The dispute is yet another example of how efforts to lure eco-tourists to enjoy the state’s natural beauty must be weighed against preserving the environment and resources enjoyed by visitors and Hawaii residents.

Cottrell said Manoa Falls is only one symptom of a larger problem that has come up before, notably at Hanauma Bay and Hanalei River.

"We’re learning ecotourism comes with a lot of grains of salt," Cottrell said. "Manoa Falls is only the current poster child."

Walther, whose Oahu Nature Tours has been in business for more than three years, said he might have to lay off some of his seven workers if he is prohibited from going to Manoa Falls.

Believes in ecological protection

He said his company and Ohana Adventure Tours were told the state was revoking their permits because it could not enforce regulations on the trail.

"We’ve been willing and cooperative participants since this began," Walther said. "I believe in ecological protection and I am willing to pay my ($3) per-person fee."

But Cottrell said enforcement is only one reason commercial permits are being revoked. "They’re being asked to leave because use is exceeding what our managers say is appropriate," Cottrell said. "If the overuse continues, then the public goes, too."

He said the state Department of Land and Natural Resources’ priority list for Manoa Falls places management as its prime objective, followed by access for the general public and finally for commercial operators.

"They’re saying no fair, no fair,’ but we cannot in good conscience add to the pressure and allow commercial use," Cottrell said. "They’re the low man on the totem pole, and they were told that up front."

Walther said he takes about a half-dozen customers a day to the falls, while Alford said he can handle 11 but is rarely booked to capacity.
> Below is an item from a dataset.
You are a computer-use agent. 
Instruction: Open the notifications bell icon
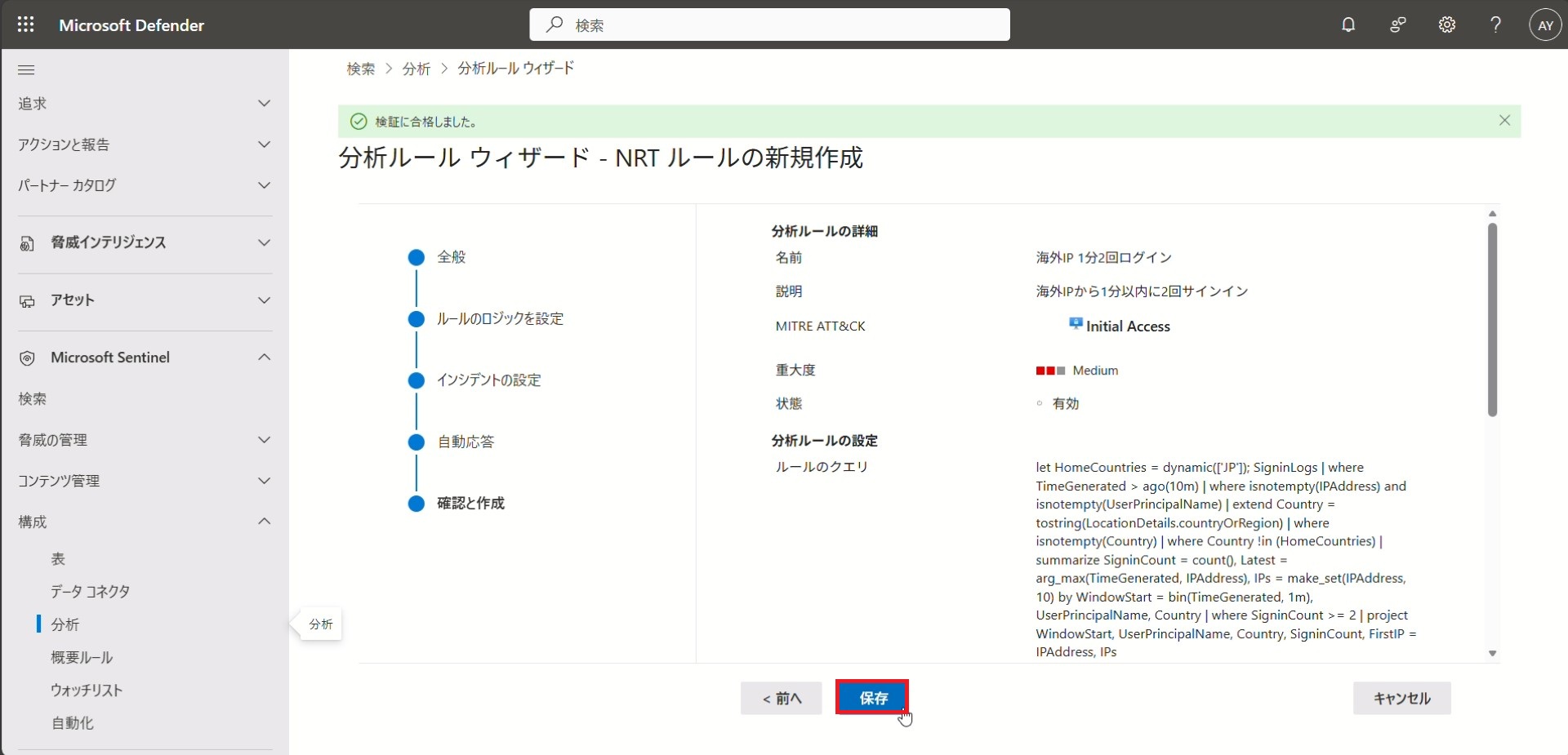[x=1348, y=24]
Walther said the rules, which aren’t enforced, require nonprofit groups to apply for a permit if they take more than 12 people on a tour, and limit them to one trip to the falls per month.
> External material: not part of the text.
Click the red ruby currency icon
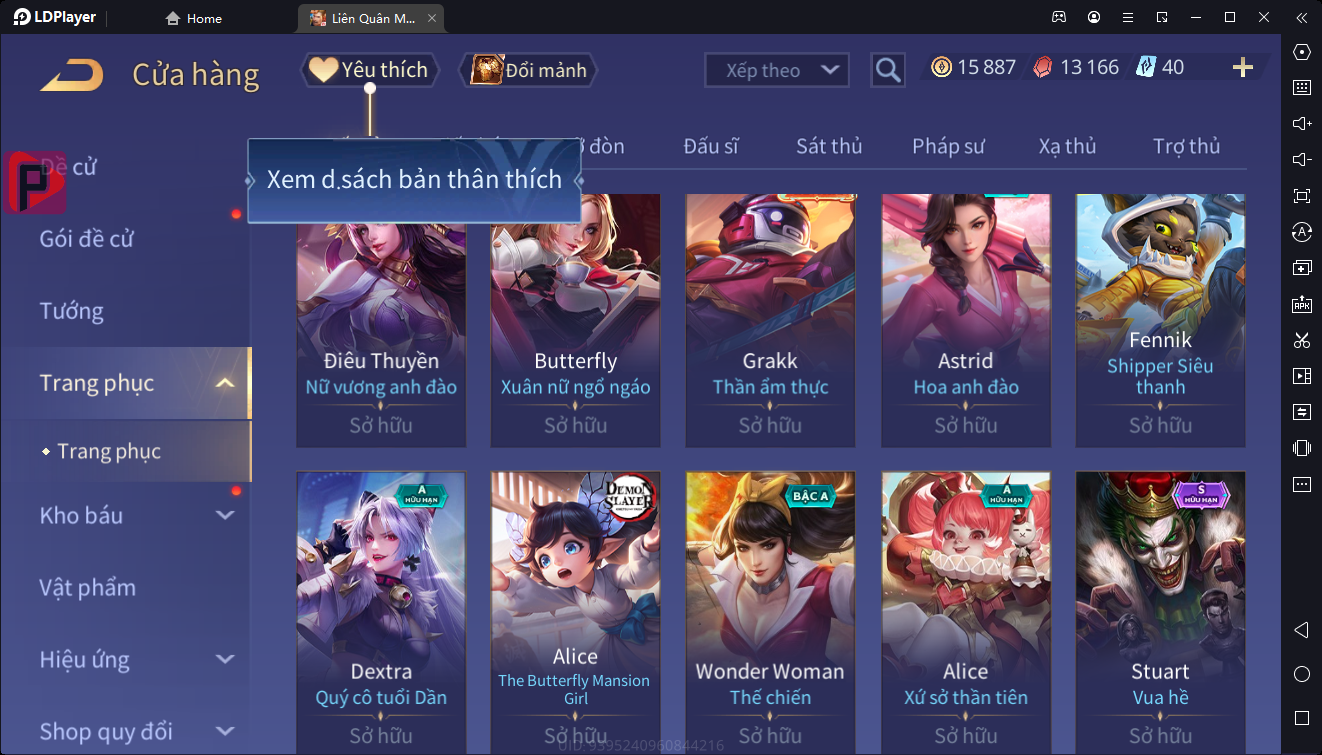The image size is (1322, 755). [x=1043, y=67]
"It gets old when you see the so-called nonprofits walking by with 30 to 40 people," Walther said.

Alford also said he had seen a nonprofit company making multiple trips along the trail, which is less than a mile long.

Walther declined to identify the nonprofits he says are breaking the rules.

Cottrell noted that while commercial use may not be making a significant impact right now, five other companies want permission to visit Manoa Falls. "The potential daily use by all seven vendors was 100 patrons per day," he said. "The commercial capacity established for Manoa Falls is only 24 ... per day."

'Ruin the experience'

Walther believes the state should be encouraging legitimate tours, such as his and Alford’s, instead of banning them and allowing unregulated nonprofits to remain in operation.

"They disregard regulations," Walther said. "They have no overhead, and they ruin the experience."

Cottrell said that while groups that are breaking the rules should not be at the falls, they need to be caught in the act. "They seem to stay away when we’re there," he said. "It’s like a cat-and-mouse game."

The rules regarding nonprofits were meant for "legitimate" groups, he said, such as the Boy Scouts and school excursions.

Tour companies have options, he said. "There are six other state trails they have access to, and we’re recommending they make deals with private landowners to get access to the wilderness."

Agencies such as the Hawaii Tourism Authority, Public Utilities Commission and the Department of Business, Economic

Development and Tourism must develop a comprehensive eco-tourism policy, he said, to protect resources and examine all aspects of the growing industry.

"Manoa Falls is indicative of the state trying to balance commercial use and public interest," Cottrell said. "While our job is protection, we’re willing to accommodate the commercial interests. But we need standards."